In a narrative that smoothly jumps between multiple strands in both past and present, Brooks weaves in the story of the mutual esteem that grows between the white painter Scott and the Black groom Jarret, in part based on their shared respect for horses' feelings. Scott notes that while Black people aren't allowed to own racehorses, there's no law against having a picture of a horse, and twice gives paintings of Lexington to Jarret.
Tracing the path of Scott's canvases leads to yet another fascinating (and partially true) strand of Brooks' book, which involves a New York art dealer named Martha Jackson, who, in exchange for a couple of Jackson Pollock's paintings, traded the sports car in which Pollock later died. Upon her own death, the art dealer's bequest to the Smithsonian included a portrait of Lexington by Scott, an anachronism among her modern collection.
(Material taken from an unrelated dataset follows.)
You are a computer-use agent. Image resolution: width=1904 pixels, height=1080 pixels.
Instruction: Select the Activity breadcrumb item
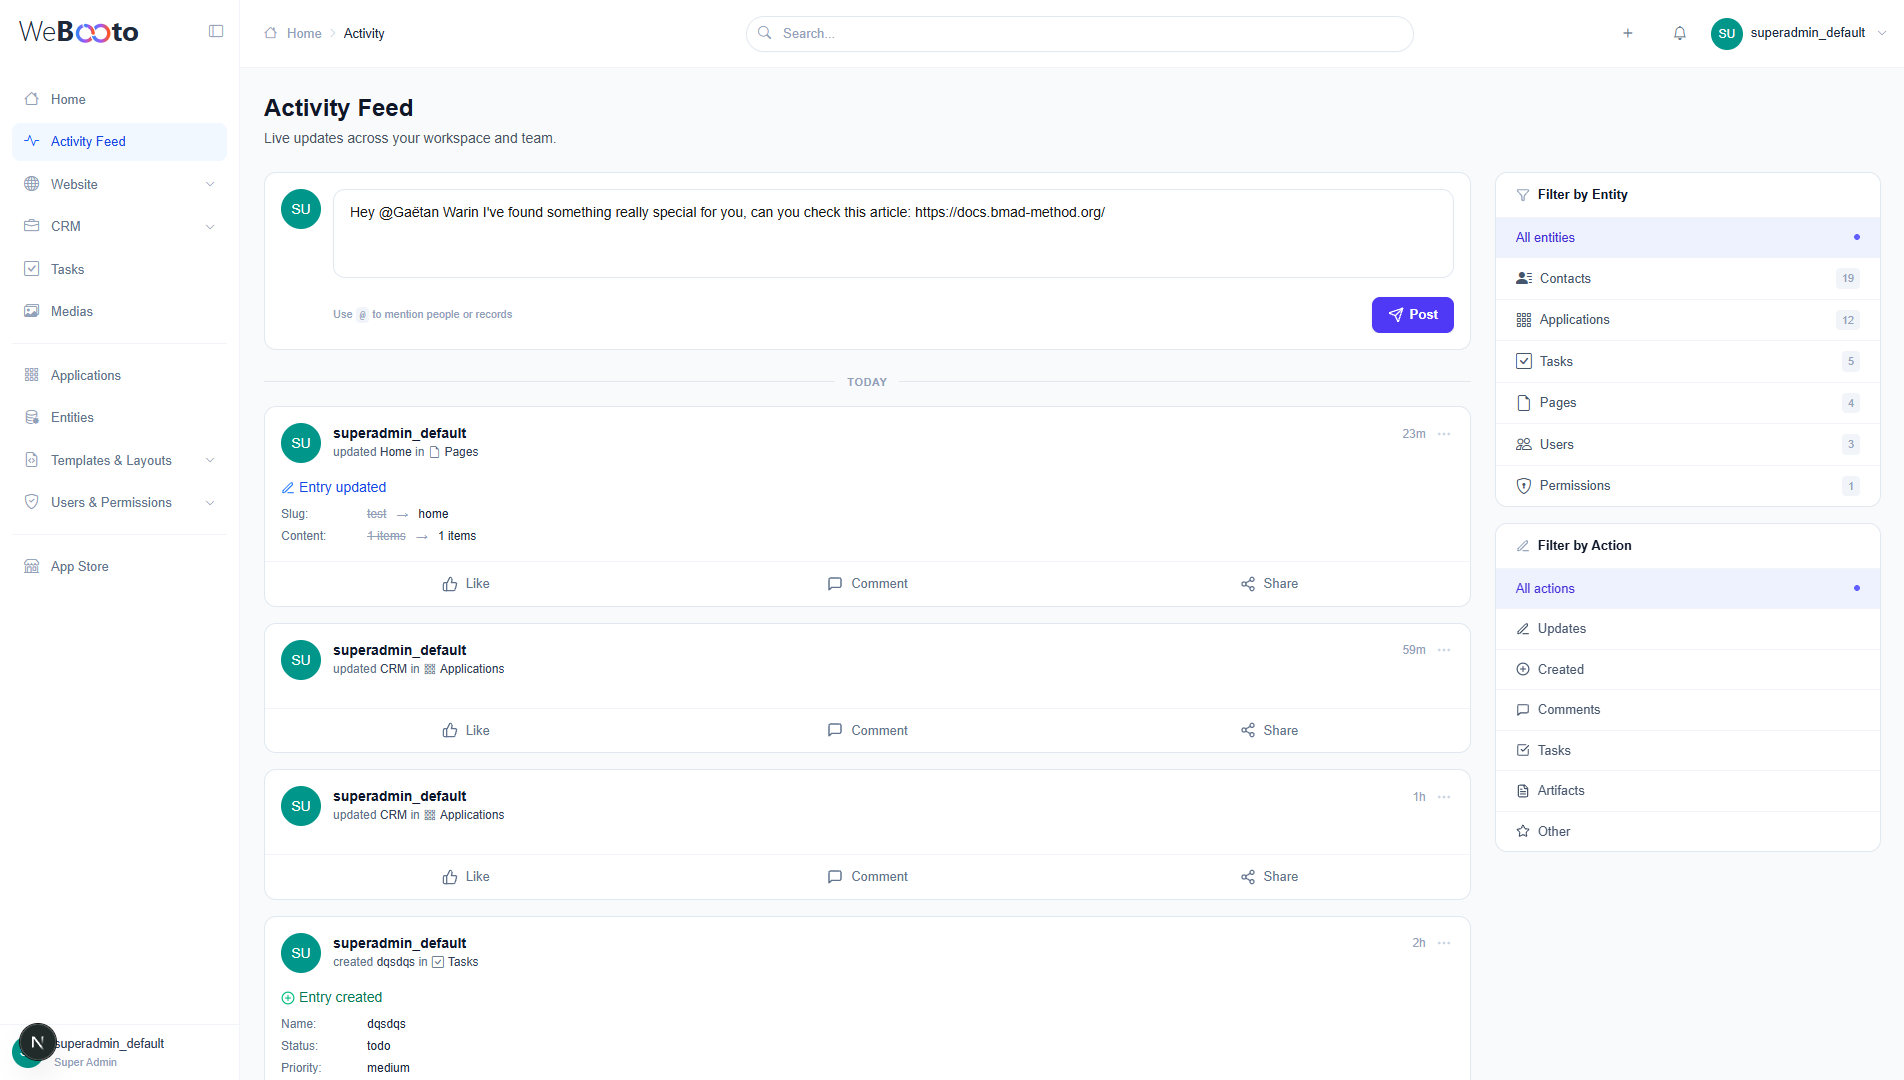click(364, 33)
Brooks invents a lovely story to explain how she came to own it.
Brooks, who wrote about the Civil War in her powerful 2006 Pulitzer Prize-winning novel "March," takes readers to some dark places in “Horse.” Whether on a Louisiana plantation's cotton field in the 1850s, a brutal rebel raid in war-torn Kentucky, or following a Black man just going about his business in contemporary Washington, she never lets us forget the ongoing scourge of racism.
You can always bet on Brooks to deliver a smart, eye-opening read. But without giving away too much, I should warn readers that by piling on a galling contemporary event meant to underscore America's terrible history of bigotry, she overloads “Horse” with more than it can comfortably carry. That said, not just horse lovers will be enthralled by this often heart-pounding novel about the legacy of a remarkable thoroughbred.
Heller McAlpin reviews books regularly for the Monitor, The Wall Street Journal, and NPR.